Kamehameha (5-2) had won four in a row since that loss to the Waveriders and had – apparently – locked up home field when Lyons elected to forfeit a make-up game at Hilo that had “no purpose.” Lyons said he was well-aware The Decision could prove costly – thanks to a BIIF procedure/bylaw that takes away the tiebreaker advantage in the event of a forfeit – and it did when the Wildcats beat Kealakehe on Saturday to improve to 5-2.

Konawaena will host Kamehameha at 7 p.m. Saturday in the championship game, even though the Warriors won the head-to-head meeting, 28-20 on Oct. 6 in Kealakekua.

Because of his passion for promoting player safety, Lyons said the forfeiture was an “easy decision.”

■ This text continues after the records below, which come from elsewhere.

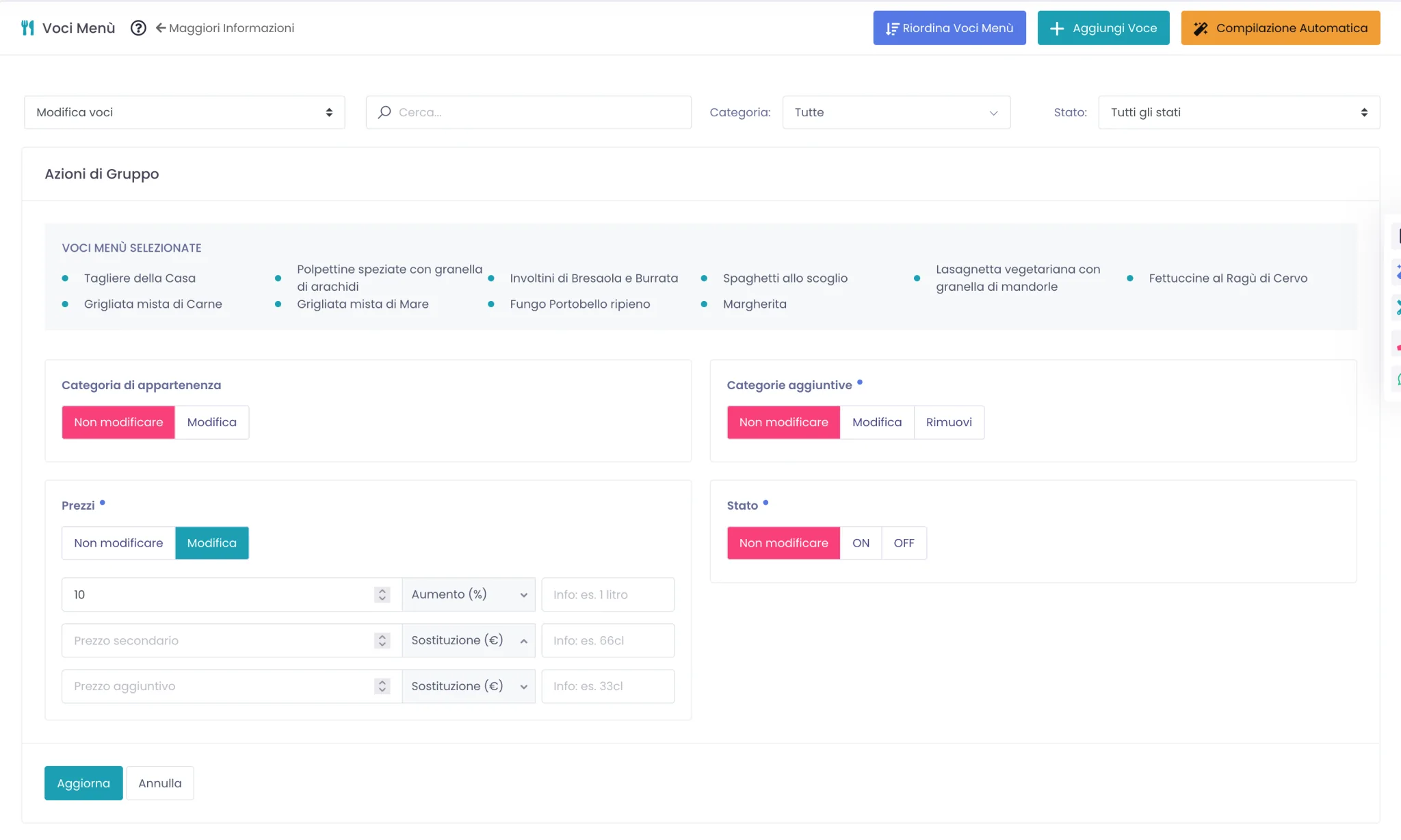Click the stepper arrows on the 10 price field
Screen dimensions: 1401x840
point(382,594)
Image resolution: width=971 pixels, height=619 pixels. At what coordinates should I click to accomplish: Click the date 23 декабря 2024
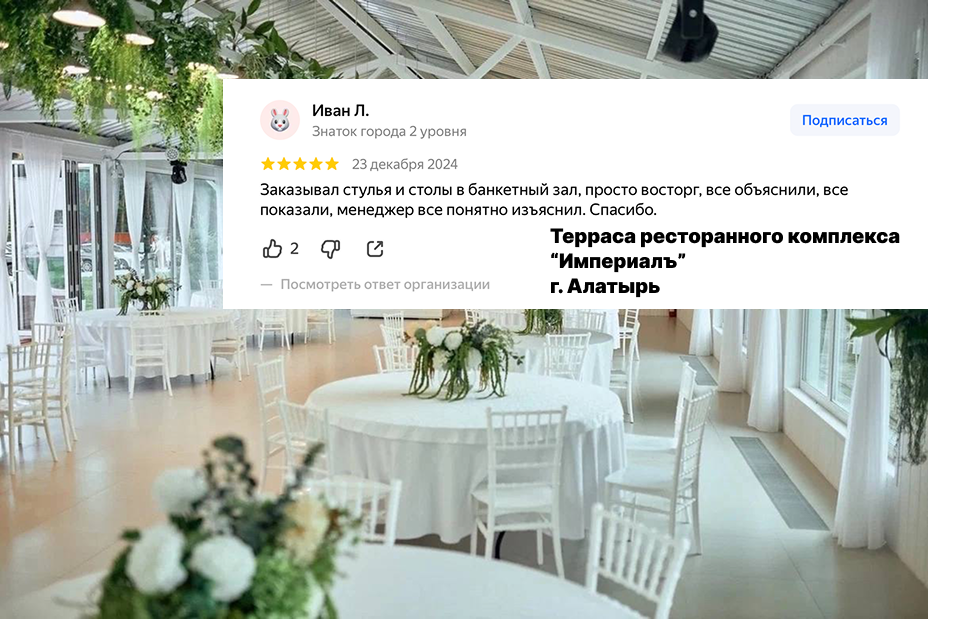(x=404, y=164)
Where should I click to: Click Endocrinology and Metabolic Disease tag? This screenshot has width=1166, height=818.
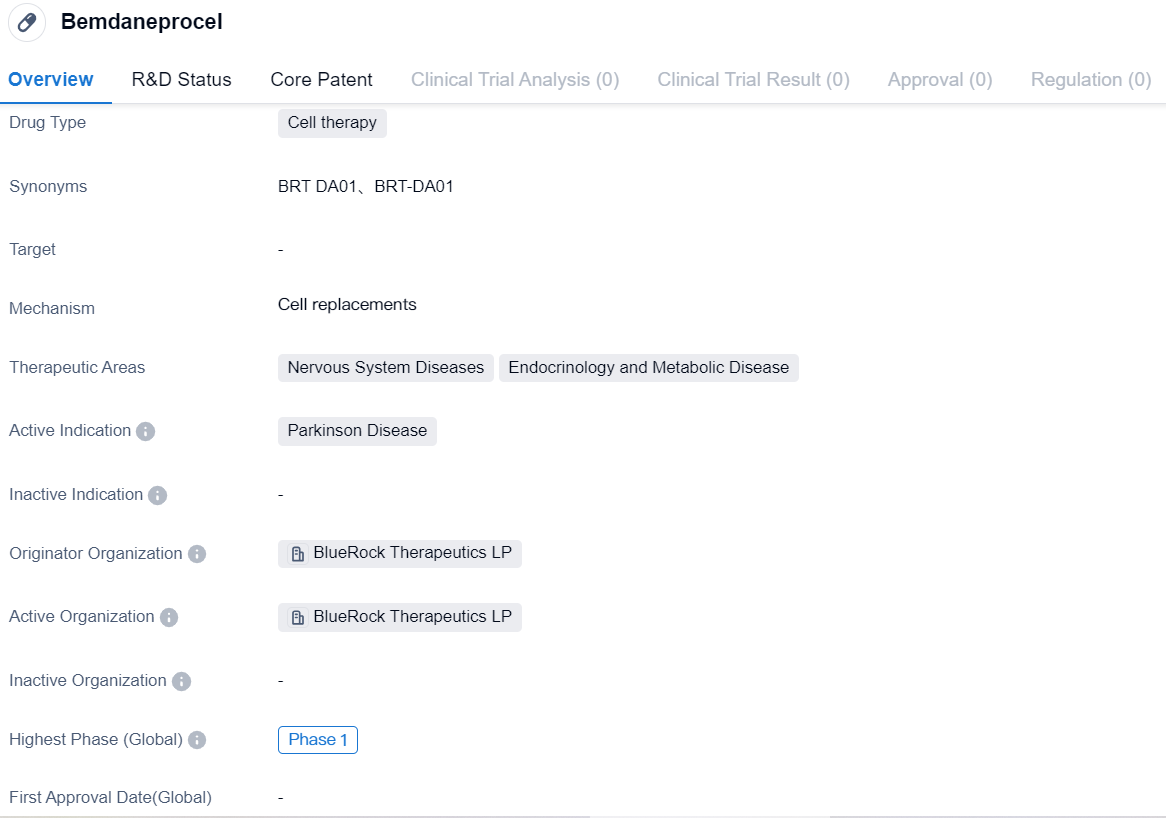(648, 368)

“That’s what our program is about. If we’re going to change the sport, address the issue of CTE, we’re going to change the ways we do things,” he said. “Change the fact that we don’t want guys going on the field in a collision sport in a game that basically, it’s not that it doesn’t matter, but in the scheme of things, there is no purpose to the game.”

Lyons noted his program has long been on the lookout for player safety, from eliminating hitting during the spring to monitoring tackling techniques to making sure players are never taken to the ground during full-pad practices.

The Warriors’ players were looking forward to avoiding their fourth consecutive trip to Kealakekua for the title game after coming up empty the past three trips.

“They’ve all had opportunity to speak and vent and whatever,” Lyons said.

“I said in your life, you’re going to come to a point where you’re going to make tough decisions, where there may not be a right or a wrong decision, but there has to be a decision,” he said. “When you come to those decisions, when you come to those core values, then you’re being honest with yourself with who you want to be.”

Warriors senior Thaze Gomes, a four-year starter, was understandably thrilled when Kamehameha apparently had locked up home field in the title game for the first time in his career.

On Monday, he said, “Doesn’t matter where we’re going to play, we still have to play and we’re still working hard.”

There were no signs, Gomes said, that Kamehameha was an angry or distracted team.

“We were more enthusiastic at practice. We know how much is on the line,” he said. “There was a different intensity. Mondays are usually chill, laughing more. Rather than laughing, we’re in the right mindset. We just want to win.”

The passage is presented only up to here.